### How to complete this task
For each line in the data below, write an exact copy.

### Data extract

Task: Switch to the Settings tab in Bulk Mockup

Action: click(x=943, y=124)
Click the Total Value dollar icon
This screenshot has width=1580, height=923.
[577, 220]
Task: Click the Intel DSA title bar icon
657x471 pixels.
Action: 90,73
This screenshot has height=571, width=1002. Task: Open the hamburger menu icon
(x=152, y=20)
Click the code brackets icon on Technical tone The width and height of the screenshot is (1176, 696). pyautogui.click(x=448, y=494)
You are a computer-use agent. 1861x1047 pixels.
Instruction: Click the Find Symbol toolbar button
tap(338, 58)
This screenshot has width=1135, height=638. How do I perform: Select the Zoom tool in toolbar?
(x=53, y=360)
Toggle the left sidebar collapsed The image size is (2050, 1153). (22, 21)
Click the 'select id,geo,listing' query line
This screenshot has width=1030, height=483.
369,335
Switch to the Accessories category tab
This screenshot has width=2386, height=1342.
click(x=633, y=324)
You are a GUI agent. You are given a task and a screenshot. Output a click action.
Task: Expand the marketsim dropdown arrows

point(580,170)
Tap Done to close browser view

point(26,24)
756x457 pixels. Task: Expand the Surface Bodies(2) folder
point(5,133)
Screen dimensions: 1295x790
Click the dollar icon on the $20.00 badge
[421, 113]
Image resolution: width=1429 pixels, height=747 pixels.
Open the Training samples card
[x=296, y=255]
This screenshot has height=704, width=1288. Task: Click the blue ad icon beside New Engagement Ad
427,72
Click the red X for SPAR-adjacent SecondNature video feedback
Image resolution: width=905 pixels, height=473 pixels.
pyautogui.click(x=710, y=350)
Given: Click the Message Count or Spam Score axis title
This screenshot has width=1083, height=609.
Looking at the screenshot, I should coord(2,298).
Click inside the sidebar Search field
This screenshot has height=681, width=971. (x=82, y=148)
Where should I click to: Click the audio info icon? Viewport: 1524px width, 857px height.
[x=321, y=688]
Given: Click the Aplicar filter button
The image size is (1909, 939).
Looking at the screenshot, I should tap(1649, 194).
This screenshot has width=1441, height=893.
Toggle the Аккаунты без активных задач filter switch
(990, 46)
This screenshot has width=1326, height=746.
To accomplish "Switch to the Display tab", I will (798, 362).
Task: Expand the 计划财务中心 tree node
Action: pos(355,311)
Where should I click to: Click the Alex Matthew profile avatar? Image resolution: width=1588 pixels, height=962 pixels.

### Solution for this exercise
Task: Switch to the Settings tab in Bulk Mockup

Action: click(x=943, y=124)
Click the Total Value dollar icon
This screenshot has width=1580, height=923.
[577, 220]
Task: Click the Intel DSA title bar icon
657x471 pixels.
Action: 90,73
This screenshot has height=571, width=1002. Task: Open the hamburger menu icon
(x=152, y=20)
Click the code brackets icon on Technical tone The width and height of the screenshot is (1176, 696). pyautogui.click(x=448, y=494)
You are a computer-use agent. 1861x1047 pixels.
Instruction: Click the Find Symbol toolbar button
tap(338, 58)
This screenshot has width=1135, height=638. How do I perform: Select the Zoom tool in toolbar?
(x=53, y=360)
Toggle the left sidebar collapsed The image size is (2050, 1153). (22, 21)
Click the 'select id,geo,listing' query line
This screenshot has width=1030, height=483.
369,335
Switch to the Accessories category tab
This screenshot has width=2386, height=1342.
click(x=633, y=324)
You are a GUI agent. You are given a task and a screenshot. Output a click action.
Task: Expand the marketsim dropdown arrows

point(580,170)
Tap Done to close browser view

point(26,24)
756x457 pixels. Task: Expand the Surface Bodies(2) folder
point(5,133)
Screen dimensions: 1295x790
Click the dollar icon on the $20.00 badge
[421, 113]
Image resolution: width=1429 pixels, height=747 pixels.
Open the Training samples card
[x=296, y=255]
This screenshot has height=704, width=1288. Task: Click the blue ad icon beside New Engagement Ad
427,72
Click the red X for SPAR-adjacent SecondNature video feedback
Image resolution: width=905 pixels, height=473 pixels.
pyautogui.click(x=710, y=350)
Given: Click the Message Count or Spam Score axis title
This screenshot has width=1083, height=609.
Looking at the screenshot, I should coord(2,298).
Click inside the sidebar Search field
This screenshot has height=681, width=971. (x=82, y=148)
Where should I click to: Click the audio info icon? Viewport: 1524px width, 857px height.
[x=321, y=688]
Given: Click the Aplicar filter button
The image size is (1909, 939).
Looking at the screenshot, I should tap(1649, 194).
This screenshot has width=1441, height=893.
Toggle the Аккаунты без активных задач filter switch
(990, 46)
This screenshot has width=1326, height=746.
To accomplish "Switch to the Display tab", I will (798, 362).
Task: Expand the 计划财务中心 tree node
Action: pos(355,311)
Where should I click to: Click the Alex Matthew profile avatar? Image resolution: width=1588 pixels, height=962 pixels.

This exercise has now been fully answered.